According to the letter to the King recommending Bedel, in what city did Bedel serve as Wotton's chaplain?

• Reading text
%%
Sir Henry Wotton’s letter to the King of 1627 commending Bedel for the Provostship of TCD

[ Quoted - with remarks - in Izaak Walton, Reliquiae Wottonianae Or, A Collection Of Lives, Letters, Poems; With Characters Of Sundry personages: And other Incomparable Pieces of Language and Art [... &c.] (London: T. Roycroft, for R. Marriott, Tyton, T. Collins, and F. Ford 1672), pp.329-30. ]

May it please Your most Gracious Majesty,

 Having been informed that certain persons have, by the good wishes of the Archbishop of Armagh, been directed hither, with a most humble petition unto your Majesty that you will be pleased to make Mr. William Bedel - now resident upon a small benefice in Suffolk - Governor of your College at Dublin, for the good of that Society; and myself being required to render unto your Majesty some testimony of the said William Bedel who was long my Chaplain at Venice, in the time of my first employment there, I am bound in all conscience and truth - so far as your Majesty will vouchsafe to accept my poor judgment - to affirm of him, that I think hardly a fitter man for that charge could have been propounded unto your Majesty in your whole kingdom, for singular erudition and piety, conformity to the rites of the Church, and zeal to advance the cause of God, wherein his travails abroad were not obscure in the time of the Excommunication of the Venetians. For it may please your Majesty to know, that this is the man whom Padre Paulo took, I may say, into his very soul, with whom he did communicate the inwardest thoughts of his heart; from whom he professed to have received more knowledge in all Divinity, both scholastical and positive, than from any that he had ever practised in his days; of which all the passages were well known to the King your Father, of most blessed memory. And so, with your Majesty’s good favour, I will end this needless office; for the general fame of his learning, his life and Christian temper, and those religious labours which himself hath dedicated to your Majesty, do better describe him than I am able.
%%
• Data listing
%%
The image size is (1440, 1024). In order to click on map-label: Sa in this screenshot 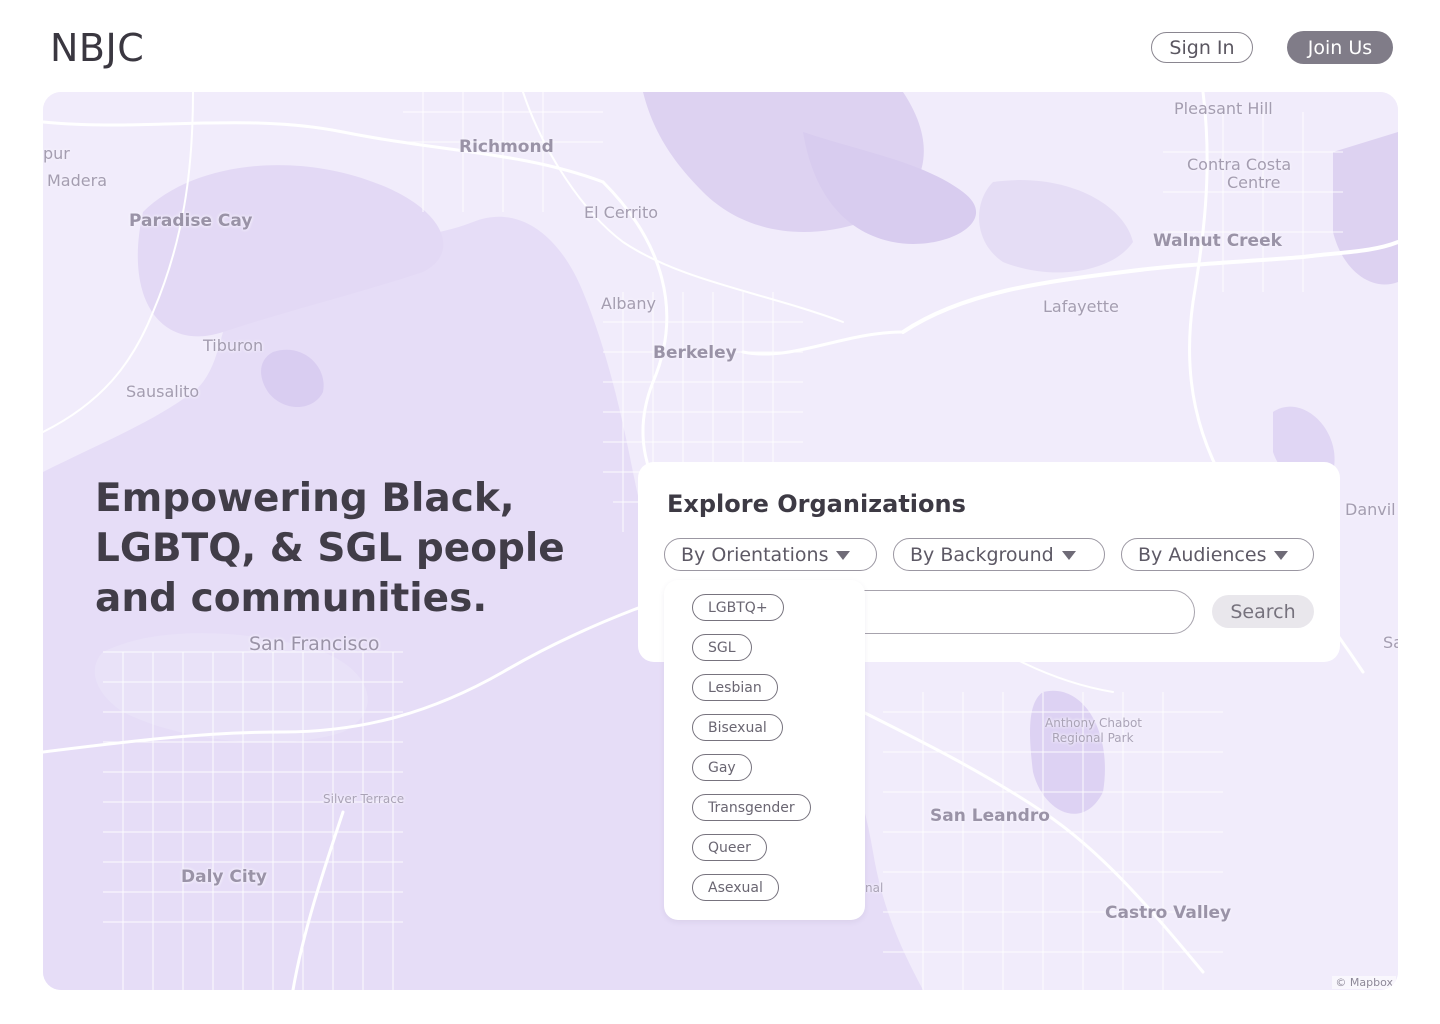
%%
%%
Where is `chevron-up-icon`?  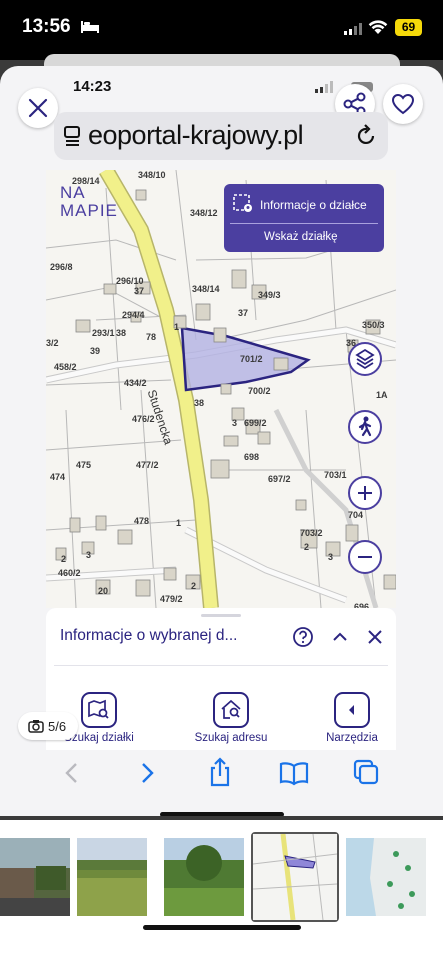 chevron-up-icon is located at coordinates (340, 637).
%%
• Solution for this problem
Venice, during Wotton's first employment there.